---------- Supplied data ----------

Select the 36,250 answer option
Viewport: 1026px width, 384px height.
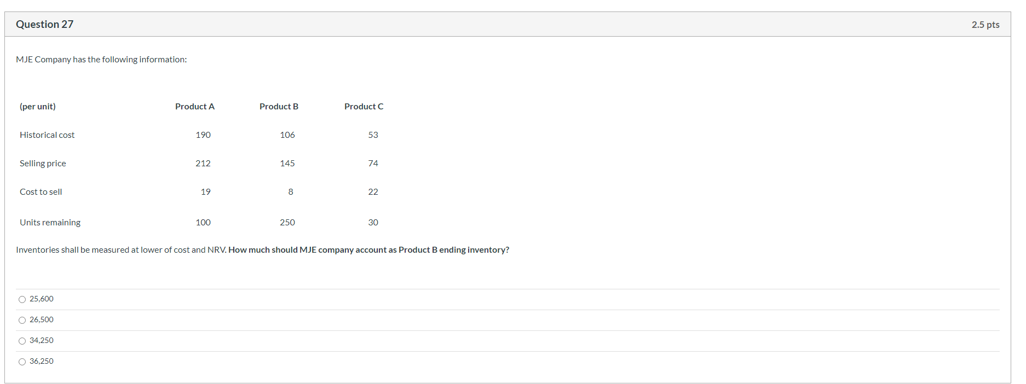coord(22,361)
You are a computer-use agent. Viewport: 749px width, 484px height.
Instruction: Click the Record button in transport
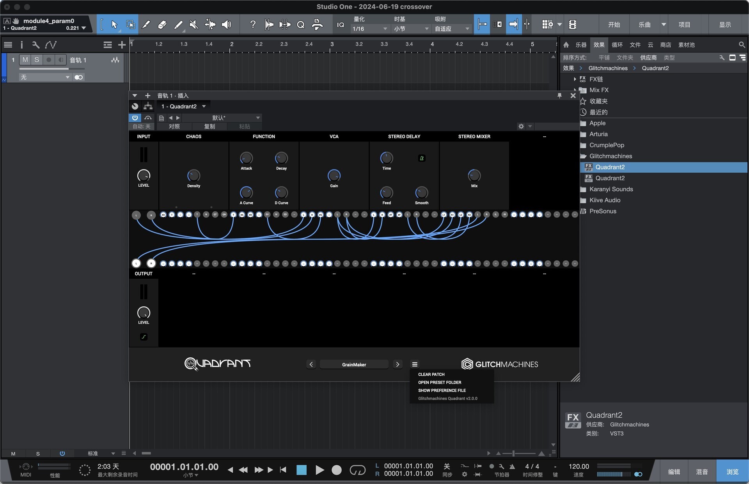point(336,470)
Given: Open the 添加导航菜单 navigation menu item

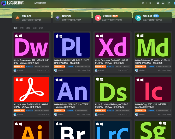Looking at the screenshot, I should 40,3.
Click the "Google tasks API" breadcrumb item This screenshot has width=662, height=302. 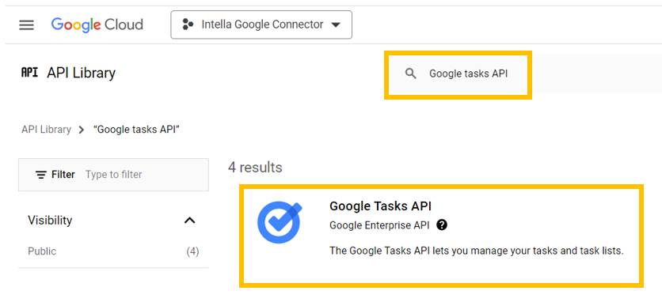[137, 129]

----------

Rewrite the listing lines starting with the line that contains "You are a computer-use" and going on through the line that contains "Looking at the screenshot, I should 40,3.", putting "Stop" in place of "Record" and leaving everything else unchanged. Leave the pictures out of your answer.

→ Expected answer
You are a computer-use agent. Viewport: 749px width, 484px height.
Instruction: Click the Stop button in transport
point(336,470)
Given: Open the 添加导航菜单 navigation menu item

Looking at the screenshot, I should 40,3.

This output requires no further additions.